Lo so cosa state pensando. Beppe Ardito, il puro e devoto rocker di sempre che recensisce Francesco Gabbani. Vi vedo già pronti a trollarmi sui social, ad accusarmi di essere tornato alle droghe leggere dopo anni di astensione. Ma è cosi ragazzi, non state assistendo a un film distopico. E il bello che mi ci sono messo io da solo, sì, ho chiesto io ai pazienti ragazzi della redazione di TSCK di recensire Volevamo solo essere felici di Francesco Gabbani.

Santo o impostore

Quello che personalmente mi ha spinto a questa pazzia è il rispetto per Gabbani come polistrumentista. È uno dei più richiesti songwriter (come direbbero quelli fighi) in Italia. E di sostanza ce n’è tanta, intendiamoci. Ma la questione è un altra. Gabbani non si capisce se ci è o ci fa. Intelligente e ironico, mai banale, certo, ma non si capisce mai se siamo al limite della paraculata?

Anche la sua conduzione televisiva del programma Rai Ci vuole un fiore, andato in onda l’8 aprile in prima serata, è un chiaro esempio di gabbanesimo. Parlare di argomenti seri come ecologia e rispetto per l’ambiente, fra un balletto e sketch comici. Eseguire La canzone del sole in duetto con star della musica vecchie e nuove. In definitiva far riflettere senza annoiare ma, forse, senza seri approfondimenti.

Baffo da birra Moretti

Francesco Gabbani mette d’accordo tutti. Faccia da schiaffi, baffo da birra Moretti che piace tanto alle casalinghe. Immaginiamo una prossima conduzione al Festival di Sanremo anche come direttore artistico. Si intende, avercene come lui. Anche come musicista lui sta nel mezzo. Melodie accattivanti, arpeggi di piano e strummate di chitarra alla Rino Gaetano ma col ritornello che risolve tutto in abbondante salsa sanremese.

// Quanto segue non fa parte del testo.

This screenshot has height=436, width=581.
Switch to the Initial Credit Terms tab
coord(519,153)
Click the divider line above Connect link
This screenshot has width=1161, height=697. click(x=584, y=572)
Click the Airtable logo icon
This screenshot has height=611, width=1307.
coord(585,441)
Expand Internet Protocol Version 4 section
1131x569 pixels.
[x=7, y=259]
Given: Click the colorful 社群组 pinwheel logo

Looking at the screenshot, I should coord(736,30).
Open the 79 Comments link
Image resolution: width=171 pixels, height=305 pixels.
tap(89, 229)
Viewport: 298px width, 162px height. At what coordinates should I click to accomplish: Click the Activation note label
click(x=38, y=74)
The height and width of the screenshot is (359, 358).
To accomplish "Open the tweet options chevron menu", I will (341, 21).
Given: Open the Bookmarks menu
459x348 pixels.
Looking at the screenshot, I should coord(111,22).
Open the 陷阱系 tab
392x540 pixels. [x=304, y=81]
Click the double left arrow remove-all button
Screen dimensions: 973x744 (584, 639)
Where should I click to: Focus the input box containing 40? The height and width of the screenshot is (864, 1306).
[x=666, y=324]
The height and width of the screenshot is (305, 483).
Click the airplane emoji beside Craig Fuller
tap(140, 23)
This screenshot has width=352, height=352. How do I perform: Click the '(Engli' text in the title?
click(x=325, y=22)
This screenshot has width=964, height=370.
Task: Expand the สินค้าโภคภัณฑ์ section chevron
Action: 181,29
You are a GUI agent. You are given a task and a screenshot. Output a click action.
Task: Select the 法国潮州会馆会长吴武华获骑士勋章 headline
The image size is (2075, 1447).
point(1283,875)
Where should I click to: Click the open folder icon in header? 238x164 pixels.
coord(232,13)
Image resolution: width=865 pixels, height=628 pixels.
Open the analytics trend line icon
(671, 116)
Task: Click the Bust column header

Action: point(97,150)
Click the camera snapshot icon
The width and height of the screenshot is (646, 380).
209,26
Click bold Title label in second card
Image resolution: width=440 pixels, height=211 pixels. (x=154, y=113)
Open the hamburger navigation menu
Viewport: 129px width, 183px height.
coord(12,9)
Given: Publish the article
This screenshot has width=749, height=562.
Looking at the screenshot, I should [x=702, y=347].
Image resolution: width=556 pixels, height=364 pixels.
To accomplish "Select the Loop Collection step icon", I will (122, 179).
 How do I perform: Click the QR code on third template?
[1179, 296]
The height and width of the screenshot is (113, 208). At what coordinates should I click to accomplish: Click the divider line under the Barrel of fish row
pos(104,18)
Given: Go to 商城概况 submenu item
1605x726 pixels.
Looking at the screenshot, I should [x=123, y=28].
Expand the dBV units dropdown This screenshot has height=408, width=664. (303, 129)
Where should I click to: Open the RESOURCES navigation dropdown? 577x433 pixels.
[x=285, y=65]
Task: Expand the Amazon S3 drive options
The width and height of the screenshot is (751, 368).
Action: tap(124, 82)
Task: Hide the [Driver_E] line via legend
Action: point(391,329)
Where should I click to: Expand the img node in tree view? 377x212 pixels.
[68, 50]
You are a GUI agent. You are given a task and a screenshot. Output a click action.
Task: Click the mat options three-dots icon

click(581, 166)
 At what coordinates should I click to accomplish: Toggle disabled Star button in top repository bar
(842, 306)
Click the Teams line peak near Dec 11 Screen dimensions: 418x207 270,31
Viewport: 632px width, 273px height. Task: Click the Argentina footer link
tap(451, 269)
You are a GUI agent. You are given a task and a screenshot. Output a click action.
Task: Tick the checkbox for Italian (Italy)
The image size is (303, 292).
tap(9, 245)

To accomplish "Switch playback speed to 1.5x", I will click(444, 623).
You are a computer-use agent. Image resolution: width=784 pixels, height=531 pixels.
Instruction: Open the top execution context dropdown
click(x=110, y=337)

Ma prima che mi smarrisca in oscure congetture torniamo a bomba sul tema principale: la recensione del disco Volevamo essere felici. L’ho messo su stamane mentre facevo colazione ma no, vi risparmio la solfa del track by track. Vi dico subito che il disco si apre con Tossico Indipendente con tastieroni alla Battiato-che-canta-la-Voce-del-Padrone. A Gabbani va dato il merito di sapere incastrare perfettamente il testo alla musica come fosse un puzzle. Un testo che parla della libertà di liberarsi delle dipendenze riscoprendo la libertà personale (una sfida mai vinta, caro Gabbani).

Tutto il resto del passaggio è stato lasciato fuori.